We also spoke about witnessing as a vital part of repair. To be seen, or to see one’s own pain with clarity, is often the first step toward transformation. In my exhibitions, I invite people to confront the emotional and ethical weight of anonymity, death, and memory; in Shifting States, I hold space for participants to witness their own stories and each other’s transitions. Anthropology, too, relies on this attentive witnessing, often through sustained listening. In art it becomes sensory and embodied, in anthropology relational and observational, yet both modes honour the complexity of what it means to be human.

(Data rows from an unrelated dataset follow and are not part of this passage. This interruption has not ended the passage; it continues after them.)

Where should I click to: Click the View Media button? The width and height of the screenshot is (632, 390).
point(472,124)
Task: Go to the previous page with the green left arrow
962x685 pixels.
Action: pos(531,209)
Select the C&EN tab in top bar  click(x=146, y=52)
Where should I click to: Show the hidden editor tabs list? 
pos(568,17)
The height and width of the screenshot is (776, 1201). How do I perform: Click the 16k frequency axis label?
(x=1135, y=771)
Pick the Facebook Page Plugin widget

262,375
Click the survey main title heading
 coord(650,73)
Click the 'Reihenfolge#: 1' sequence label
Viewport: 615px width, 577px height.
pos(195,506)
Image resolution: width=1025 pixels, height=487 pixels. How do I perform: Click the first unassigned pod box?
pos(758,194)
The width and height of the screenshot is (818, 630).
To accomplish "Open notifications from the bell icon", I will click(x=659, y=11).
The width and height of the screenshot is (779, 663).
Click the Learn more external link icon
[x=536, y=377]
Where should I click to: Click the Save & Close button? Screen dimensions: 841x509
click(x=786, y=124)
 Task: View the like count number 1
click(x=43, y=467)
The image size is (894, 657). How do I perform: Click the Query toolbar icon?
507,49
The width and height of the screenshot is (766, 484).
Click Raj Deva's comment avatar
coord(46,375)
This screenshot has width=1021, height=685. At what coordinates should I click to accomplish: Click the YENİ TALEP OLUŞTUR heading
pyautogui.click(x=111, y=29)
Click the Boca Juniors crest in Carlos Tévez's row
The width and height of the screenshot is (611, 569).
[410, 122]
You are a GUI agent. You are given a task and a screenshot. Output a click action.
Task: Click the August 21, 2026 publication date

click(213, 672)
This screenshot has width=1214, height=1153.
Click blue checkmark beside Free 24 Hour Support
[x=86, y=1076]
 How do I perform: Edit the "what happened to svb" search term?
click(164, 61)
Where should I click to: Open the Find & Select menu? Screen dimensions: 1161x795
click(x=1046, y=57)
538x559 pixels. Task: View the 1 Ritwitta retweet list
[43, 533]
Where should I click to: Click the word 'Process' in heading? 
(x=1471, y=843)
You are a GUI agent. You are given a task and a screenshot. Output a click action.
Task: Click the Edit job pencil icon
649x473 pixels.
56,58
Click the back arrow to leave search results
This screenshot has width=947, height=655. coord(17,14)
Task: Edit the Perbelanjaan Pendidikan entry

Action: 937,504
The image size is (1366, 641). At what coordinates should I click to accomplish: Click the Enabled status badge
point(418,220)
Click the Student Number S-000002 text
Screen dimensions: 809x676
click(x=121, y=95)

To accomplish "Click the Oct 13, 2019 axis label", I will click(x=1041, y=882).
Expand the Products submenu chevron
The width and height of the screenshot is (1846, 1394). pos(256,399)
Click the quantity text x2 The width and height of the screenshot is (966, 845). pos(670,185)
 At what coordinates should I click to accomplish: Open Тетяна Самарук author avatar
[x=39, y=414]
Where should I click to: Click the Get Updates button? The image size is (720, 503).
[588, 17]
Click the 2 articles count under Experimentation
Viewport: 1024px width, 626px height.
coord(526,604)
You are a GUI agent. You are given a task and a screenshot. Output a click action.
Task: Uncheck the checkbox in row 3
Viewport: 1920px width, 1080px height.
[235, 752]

Repair now feels not only meaningful but essential. In a world marked by social, political, and ecological instability, repair becomes less a discrete act and more an everyday orientation, a way of tending to relationships, communities, histories, and the more-than-human world with care. We spoke about the possibilities that emerge when creative practice and anthropology inform one another: the potential of ritual to support resilience, of material engagement to steady the self, and of small acts of connection to resist fragmentation.
What ultimately emerged was a shared understanding that brokenness is not the opposite of wholeness. It is woven into the ongoing process of becoming, messy, tender, and difficult, yet full of potential. Our conversation reminded me why I am drawn to the work I do. Whether through my doctoral research into identity, memory, and the dignity of the unnamed, or through the rituals of Shifting States, I continue to return to the places where life comes undone, and to the quiet, creative ways people find to repair what might otherwise get lost.
Our dialogue will soon be part of a podcast episode exploring these themes in greater depth, and I look forward to sharing it.